This historic home has been relocated from its original location in Piedmont to a location downtown, near the Old Railroad Depot and Museum. Constructed in the late 1800s, this home is believed to be one of the first homes constructed in the Piedmont area. This home is utilized as a two bedroom hotel, as well as a museum. Bedrooms are for rent in the historic Roberts House and include a tour of the museum. The new location of the home is ideal since it is near Piedmont's downtown business district that includes dining, coffee shops, a bar and a variety of stores. The Night in the Museum Hotel is just two blocks from the Chief Ladiga Trail. This exhibit is new to the area and the Roberts House was recently renovated by the city. The Piedmont Historical Society, an IRS qualified 501(c)3 non-profit educational organization that operates the Southern Train Depot Museum, began a preservation project by raising funds and support to first relocate the home to its present site (75 Southern Boulevard) with the purchase of old railroad bed land from Norfolk Southern Railroad Company and second to renovate the home to its original Victorian state, as a safe public museum facility to display artifacts of Piedmont’s history and as a unique “Night In the Museum” Hotel for bikers and hikers of the Chief Ladiga Trail and visitors traveling through the Appalachian Mountains.

====Piedmont Aquatic Center====

The Piedmont Aquatic Center is owned and operated by the City of Piedmont. The Aquatic Center offers season passes and day passes and is open through the late spring and summer months. The Aquatic Center features water slides, a large outdoor swimming pool and splash pads. The Aquatic Center is located next to the Piedmont Sports Complex. The annual polar plunge is held at the Aquatic Center and all proceeds go to charity. The polar plunge features residents from the local community and surrounding communities who jump into the cold water in January for purposes of giving to charity.

====Chief Ladiga Marching Festival====

This annual event is held in October of each year and features marching bands from all over the state of Alabama competing for a trophy at the end of the ceremony. The event has grown to include marching bands from neighboring Georgia. The Chief Ladiga Marching Festival is held on the campus of Piedmont High School.

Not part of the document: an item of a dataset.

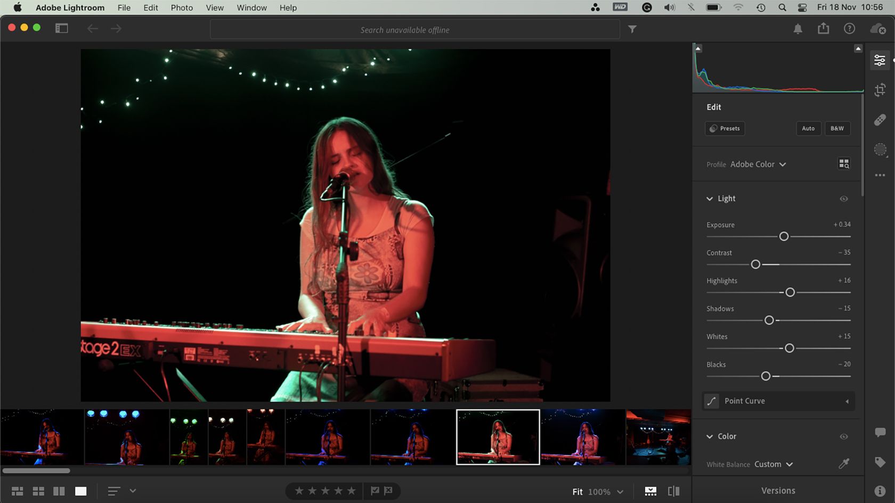Toggle the Color panel eye visibility

click(x=844, y=436)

====Southern Railroad Depot Museum====

The Piedmont Historical Society's Southern Railroad Depot Museum, is an 1867 historic facility registered on the National and Alabama preservation registry. The history of Piedmont, Alabama, a community in northeast Calhoun County, is told by art, cultural and historic displays, exhibits, artifacts and iMovies. A Southern Railroad caboose is displayed adjacent to the original loading dock and cargo cart.

====Foothills Motocross and Park====

Foothills Motocross and Park opened to the public in early September 2020. The property contains a dirt track with man made hills to perform stunts. Events are typically held on weekends.

==Media==
FM radio
- WJCK 88.3 FM (Christian)
- WCKA Alabama 810 AM 94.3 and 97.1 FM broadcasts Piedmont High School football games.

==Demographics==

Historical population
| Census | Pop. | Note | %± |
| 1880 | 381 |  | — |
| 1890 | 711 |  | 86.6% |
| 1900 | 1,745 |  | 145.4% |
| 1910 | 2,226 |  | 27.6% |
| 1920 | 2,645 |  | 18.8% |
| 1930 | 3,668 |  | 38.7% |
| 1940 | 4,019 |  | 9.6% |
| 1950 | 4,498 |  | 11.9% |
| 1960 | 4,794 |  | 6.6% |
| 1970 | 5,063 |  | 5.6% |
| 1980 | 5,544 |  | 9.5% |
| 1990 | 5,288 |  | −4.6% |
| 2000 | 5,120 |  | −3.2% |
| 2010 | 4,878 |  | −4.7% |
| 2020 | 4,787 |  | −1.9% |
U.S. Decennial Census 2013 Estimate

===2020 census===
As of the 2020 census, Piedmont had a population of 4,787, with 2,040 households and 1,308 families residing in the city. The median age was 42.4 years. 22.4% of residents were under the age of 18 and 21.5% were 65 years of age or older. For every 100 females, there were 88.2 males, and for every 100 females age 18 and over, there were 84.3 males.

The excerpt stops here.